В ожидании утра я на этом полновесном фундаменте построил каркас поэмы вроде «Анджело» Пушкина, перенеся место действия на Восток. И назвал ее «Сатрап и Дервиш». При лучших обстоятельствах я непременно исполню этот удачно проектированный план. Жаль, что я плохо владею русским стихом, а эту оригинальную поэму нужно непременно написать по-русски.
Есть еще у меня в запасе один план, основанный на происшествии в Оренбургской сатрапии. Не присоединить ли его как яркий эпизод к «Сатрапу и Дервишу»? Не знаю только, как мне быть с женщинами. На Востоке женщины – безмолвные рабыни. А в моей поэме они должны играть первые роли. Их нужно провести, как они и в самом деле были, немыми, бездушными рычагами позорного действия.
Если бы я знал, что эта общипанная «Ласточка» (название почтовой лодки) не принесет мне свободы, я сегодня же приступил бы к делу, вопреки поговорке: тише едешь, дальше будешь.
Пока я записывал свои сновидения, ветер отошел к весту и «Жаворонок» (другая почтовая лодка) на всех парусах полетела в Гурьев. Несносный ветер, мучительная неизвестность.
20 [июля]
Ильин день. Илия-космат; так пишется он в Библии.
Должно быть этот библейский циник был безграмотный, потому что не оставил по себе, подобно другим пророкам, писанного пророчества. У палестинских магометан (если верить Норову) он пользуется таким же почетом, как у евреев и христиан.
Ильин день. Ильинская ярманка в Ромни, теперь, кажется, в Полтаве. В 1845 году я случайно видел это знаменитое торжище. Три дня сряду глотал пыль и валялся в палатке покойного Павла Викторовича Свички.

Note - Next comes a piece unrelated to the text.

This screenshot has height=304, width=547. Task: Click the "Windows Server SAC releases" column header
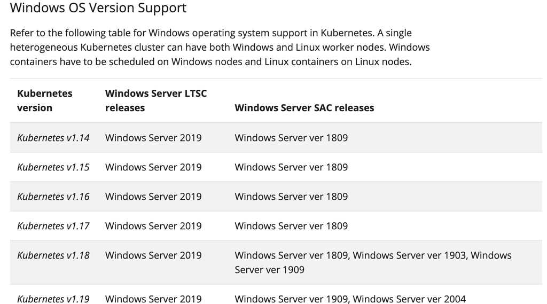point(304,108)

Сам он себя называл только огарком от большой свички и сальным огарком. Это был сын того самого полковника Свички, что, шутки ради, закупил во время конт[ра]ктов в Киеве все шампанское вино без всякой коммерческой цели, а так, чтобы подурачить польских панов, приехавших в Киев с единственной целью покутить. А в своем местечке Городище (Пирятинского уезда) он учредил заставу, чтобы не пропускать никого, ни идущего, ниже в берлине едущего, не накормив его до отвалу и не напоив до положения риз. После таких шуток натурально, что после большой Свечки едва остался маленький огарок. Да и тот скоро погас. Мир праху твоему, мой благородный друже!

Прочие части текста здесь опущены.